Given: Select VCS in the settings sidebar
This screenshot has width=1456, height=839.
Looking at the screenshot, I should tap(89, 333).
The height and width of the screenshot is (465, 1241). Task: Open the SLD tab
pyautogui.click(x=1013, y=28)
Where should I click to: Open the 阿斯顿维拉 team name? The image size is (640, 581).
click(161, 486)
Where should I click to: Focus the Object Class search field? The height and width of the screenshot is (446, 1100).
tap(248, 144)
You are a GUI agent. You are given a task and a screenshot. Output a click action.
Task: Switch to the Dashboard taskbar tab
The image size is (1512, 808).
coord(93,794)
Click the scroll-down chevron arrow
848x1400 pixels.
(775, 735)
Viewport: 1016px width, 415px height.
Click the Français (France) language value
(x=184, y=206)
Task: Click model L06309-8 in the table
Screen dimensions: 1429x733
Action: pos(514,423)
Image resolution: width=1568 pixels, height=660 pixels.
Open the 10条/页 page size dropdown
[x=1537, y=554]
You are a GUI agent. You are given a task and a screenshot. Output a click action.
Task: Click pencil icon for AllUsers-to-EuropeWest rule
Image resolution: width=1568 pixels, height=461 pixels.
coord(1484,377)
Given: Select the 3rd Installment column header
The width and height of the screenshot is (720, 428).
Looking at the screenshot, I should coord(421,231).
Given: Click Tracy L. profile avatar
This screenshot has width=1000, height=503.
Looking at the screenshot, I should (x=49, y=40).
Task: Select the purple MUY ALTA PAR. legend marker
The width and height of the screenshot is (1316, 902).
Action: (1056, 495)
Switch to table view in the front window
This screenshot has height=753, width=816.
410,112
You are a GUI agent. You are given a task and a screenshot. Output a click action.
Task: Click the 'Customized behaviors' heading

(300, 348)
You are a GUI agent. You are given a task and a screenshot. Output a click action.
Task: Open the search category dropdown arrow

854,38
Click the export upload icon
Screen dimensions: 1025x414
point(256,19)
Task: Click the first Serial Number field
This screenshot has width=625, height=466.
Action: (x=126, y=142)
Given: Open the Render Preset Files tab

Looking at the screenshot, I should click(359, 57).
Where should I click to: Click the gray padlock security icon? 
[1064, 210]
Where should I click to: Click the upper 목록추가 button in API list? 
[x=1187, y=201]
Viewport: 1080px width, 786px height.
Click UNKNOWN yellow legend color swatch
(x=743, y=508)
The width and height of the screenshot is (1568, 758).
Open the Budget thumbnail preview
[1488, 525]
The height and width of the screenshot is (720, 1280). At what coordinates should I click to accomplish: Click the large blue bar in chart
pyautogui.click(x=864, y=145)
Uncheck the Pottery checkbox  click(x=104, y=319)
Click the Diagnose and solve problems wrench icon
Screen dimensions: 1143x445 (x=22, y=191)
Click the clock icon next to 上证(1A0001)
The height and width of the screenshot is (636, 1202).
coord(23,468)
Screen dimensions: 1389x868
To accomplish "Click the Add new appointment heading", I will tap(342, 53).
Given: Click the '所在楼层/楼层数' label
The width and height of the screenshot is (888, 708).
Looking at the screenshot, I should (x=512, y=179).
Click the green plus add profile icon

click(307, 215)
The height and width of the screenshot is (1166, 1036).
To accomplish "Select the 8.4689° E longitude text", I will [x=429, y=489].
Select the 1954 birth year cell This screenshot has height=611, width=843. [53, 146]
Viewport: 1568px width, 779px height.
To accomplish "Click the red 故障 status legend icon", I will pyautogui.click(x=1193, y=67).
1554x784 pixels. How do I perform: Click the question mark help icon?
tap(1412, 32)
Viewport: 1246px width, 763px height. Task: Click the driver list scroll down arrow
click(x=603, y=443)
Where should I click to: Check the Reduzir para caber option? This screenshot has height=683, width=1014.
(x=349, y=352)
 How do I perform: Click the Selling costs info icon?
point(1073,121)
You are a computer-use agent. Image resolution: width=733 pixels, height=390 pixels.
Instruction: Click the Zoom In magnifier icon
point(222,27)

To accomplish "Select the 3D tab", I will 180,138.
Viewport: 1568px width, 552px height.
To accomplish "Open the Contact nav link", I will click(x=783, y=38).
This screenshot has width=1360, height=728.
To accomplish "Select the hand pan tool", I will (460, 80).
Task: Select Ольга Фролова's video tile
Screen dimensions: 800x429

=== EXERCISE ===
All entries above must be reproduced without a single change.

=== RESULT OF THIS EXERCISE ===
Given: Select VCS in the settings sidebar
This screenshot has width=1456, height=839.
Looking at the screenshot, I should tap(89, 333).
The height and width of the screenshot is (465, 1241). Task: Open the SLD tab
pyautogui.click(x=1013, y=28)
Where should I click to: Open the 阿斯顿维拉 team name? The image size is (640, 581).
click(161, 486)
Where should I click to: Focus the Object Class search field? The height and width of the screenshot is (446, 1100).
tap(248, 144)
You are a GUI agent. You are given a task and a screenshot. Output a click action.
Task: Switch to the Dashboard taskbar tab
The image size is (1512, 808).
coord(93,794)
Click the scroll-down chevron arrow
848x1400 pixels.
(775, 735)
Viewport: 1016px width, 415px height.
Click the Français (France) language value
(x=184, y=206)
Task: Click model L06309-8 in the table
Screen dimensions: 1429x733
Action: pos(514,423)
Image resolution: width=1568 pixels, height=660 pixels.
Open the 10条/页 page size dropdown
[x=1537, y=554]
You are a GUI agent. You are given a task and a screenshot. Output a click action.
Task: Click pencil icon for AllUsers-to-EuropeWest rule
Image resolution: width=1568 pixels, height=461 pixels.
coord(1484,377)
Given: Select the 3rd Installment column header
The width and height of the screenshot is (720, 428).
Looking at the screenshot, I should coord(421,231).
Given: Click Tracy L. profile avatar
This screenshot has width=1000, height=503.
Looking at the screenshot, I should (x=49, y=40).
Task: Select the purple MUY ALTA PAR. legend marker
The width and height of the screenshot is (1316, 902).
Action: (1056, 495)
Switch to table view in the front window
This screenshot has height=753, width=816.
410,112
You are a GUI agent. You are given a task and a screenshot. Output a click action.
Task: Click the 'Customized behaviors' heading

(300, 348)
You are a GUI agent. You are given a task and a screenshot. Output a click action.
Task: Open the search category dropdown arrow

854,38
Click the export upload icon
Screen dimensions: 1025x414
point(256,19)
Task: Click the first Serial Number field
This screenshot has width=625, height=466.
Action: (x=126, y=142)
Given: Open the Render Preset Files tab

Looking at the screenshot, I should click(359, 57).
Where should I click to: Click the gray padlock security icon? 
[1064, 210]
Where should I click to: Click the upper 목록추가 button in API list? 
[x=1187, y=201]
Viewport: 1080px width, 786px height.
Click UNKNOWN yellow legend color swatch
(x=743, y=508)
The width and height of the screenshot is (1568, 758).
Open the Budget thumbnail preview
[1488, 525]
The height and width of the screenshot is (720, 1280). At what coordinates should I click to accomplish: Click the large blue bar in chart
pyautogui.click(x=864, y=145)
Uncheck the Pottery checkbox  click(x=104, y=319)
Click the Diagnose and solve problems wrench icon
Screen dimensions: 1143x445 (x=22, y=191)
Click the clock icon next to 上证(1A0001)
The height and width of the screenshot is (636, 1202).
coord(23,468)
Screen dimensions: 1389x868
To accomplish "Click the Add new appointment heading", I will tap(342, 53).
Given: Click the '所在楼层/楼层数' label
The width and height of the screenshot is (888, 708).
Looking at the screenshot, I should (x=512, y=179).
Click the green plus add profile icon

click(307, 215)
The height and width of the screenshot is (1166, 1036).
To accomplish "Select the 8.4689° E longitude text", I will [x=429, y=489].
Select the 1954 birth year cell This screenshot has height=611, width=843. [53, 146]
Viewport: 1568px width, 779px height.
To accomplish "Click the red 故障 status legend icon", I will pyautogui.click(x=1193, y=67).
1554x784 pixels. How do I perform: Click the question mark help icon?
tap(1412, 32)
Viewport: 1246px width, 763px height. Task: Click the driver list scroll down arrow
click(x=603, y=443)
Where should I click to: Check the Reduzir para caber option? This screenshot has height=683, width=1014.
(x=349, y=352)
 How do I perform: Click the Selling costs info icon?
point(1073,121)
You are a computer-use agent. Image resolution: width=733 pixels, height=390 pixels.
Instruction: Click the Zoom In magnifier icon
point(222,27)

To accomplish "Select the 3D tab", I will 180,138.
Viewport: 1568px width, 552px height.
To accomplish "Open the Contact nav link", I will click(x=783, y=38).
This screenshot has width=1360, height=728.
To accomplish "Select the hand pan tool", I will (460, 80).
Task: Select Ольга Фролова's video tile
Screen dimensions: 800x429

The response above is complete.